- Genre: Comedy; Adventure; Fantasy; Slice of life;
- Created by: Julia Pott
- Voices of: Elliott Smith; Asher Bishop; Antonio Raul Corbo; Oona Laurence; Julia Pott; Lo Mutuc; Nikki Castillo; Ramone Hamilton;
- Theme music composer: Seo Kim; John Enroth; Albert Fox; Mark Mothersbaugh;
- Opening theme: "Summer Camp Island" performed by Oona Laurence, Seo Kim (sometimes), Lesley Nicol (season 3, episodes 1–4), Sam Lavagnino (season 3, episodes 5–7), and Scott Hoying (season 4, "Sea Bunnies" only)
- Composers: John Enroth; Albert Fox; Mark Mothersbaugh;
- Country of origin: United States
- Original language: English
- No. of seasons: 6
- No. of episodes: 120 (list of episodes)

Production
- Executive producers: Julia Pott; Kent Osborne; Curtis Lelash (season 1); Jennifer Pelphrey (seasons 1–4); Tramm Wigzell (seasons 1–4); Rob Sorcher (seasons 1–4); Brian A. Miller (seasons 1–4); Sam Register (seasons 5–6);
- Producer: Rossitza Likomanova
- Running time: 11–12 minutes
- Production company: Cartoon Network Studios

Original release
- Network: Cartoon Network (seasons 1 and 6); HBO Max (seasons 2–5);
- Release: July 7, 2018 – August 11, 2023

= Summer Camp Island =

Animated television series

Summer Camp Island is an American animated television series created by Julia Pott for Cartoon Network.

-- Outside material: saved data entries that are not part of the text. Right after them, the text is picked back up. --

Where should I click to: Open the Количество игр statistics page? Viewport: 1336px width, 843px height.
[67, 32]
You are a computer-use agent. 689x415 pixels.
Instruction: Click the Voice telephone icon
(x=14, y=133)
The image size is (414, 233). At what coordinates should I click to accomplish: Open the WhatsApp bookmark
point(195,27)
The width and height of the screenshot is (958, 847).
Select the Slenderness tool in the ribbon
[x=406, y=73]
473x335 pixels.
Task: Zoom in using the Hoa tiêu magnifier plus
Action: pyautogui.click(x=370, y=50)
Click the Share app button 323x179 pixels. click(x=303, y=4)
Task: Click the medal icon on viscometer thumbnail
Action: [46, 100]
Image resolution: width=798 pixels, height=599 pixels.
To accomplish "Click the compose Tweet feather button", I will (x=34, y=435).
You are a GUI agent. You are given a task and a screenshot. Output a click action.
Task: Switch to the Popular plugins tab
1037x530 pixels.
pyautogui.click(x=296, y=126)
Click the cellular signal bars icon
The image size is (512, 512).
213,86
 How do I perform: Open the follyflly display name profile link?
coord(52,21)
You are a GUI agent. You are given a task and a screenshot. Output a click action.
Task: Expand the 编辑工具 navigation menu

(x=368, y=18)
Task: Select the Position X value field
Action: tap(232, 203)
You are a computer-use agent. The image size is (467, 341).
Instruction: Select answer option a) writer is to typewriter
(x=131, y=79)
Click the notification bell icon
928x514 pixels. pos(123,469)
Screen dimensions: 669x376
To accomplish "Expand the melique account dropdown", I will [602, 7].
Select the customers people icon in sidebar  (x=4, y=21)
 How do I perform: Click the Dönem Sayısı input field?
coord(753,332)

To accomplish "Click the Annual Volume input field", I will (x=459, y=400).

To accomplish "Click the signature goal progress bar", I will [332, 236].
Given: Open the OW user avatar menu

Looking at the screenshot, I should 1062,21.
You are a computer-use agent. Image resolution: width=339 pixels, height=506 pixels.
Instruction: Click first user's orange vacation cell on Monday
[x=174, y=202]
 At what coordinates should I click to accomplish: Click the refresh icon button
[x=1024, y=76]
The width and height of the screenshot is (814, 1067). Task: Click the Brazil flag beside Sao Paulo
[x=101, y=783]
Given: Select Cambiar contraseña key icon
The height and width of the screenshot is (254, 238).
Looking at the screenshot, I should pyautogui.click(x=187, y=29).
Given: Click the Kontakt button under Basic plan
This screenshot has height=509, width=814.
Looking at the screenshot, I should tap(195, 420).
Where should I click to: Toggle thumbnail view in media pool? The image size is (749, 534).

Produced by Cartoon Network Studios, it premiered on July 7, 2018. The series depicts the episodic adventures of Oscar and Hedgehog, both of whom are attending the magical eponymous summer camp, supervised by a witch named Susie. The show premiered with a 48-hour marathon consisting of the first 20 episodes running over an entire weekend, on both Cartoon Network and Boomerang. Another 20 episodes premiered on June 23, 2019, as the second half of the first season.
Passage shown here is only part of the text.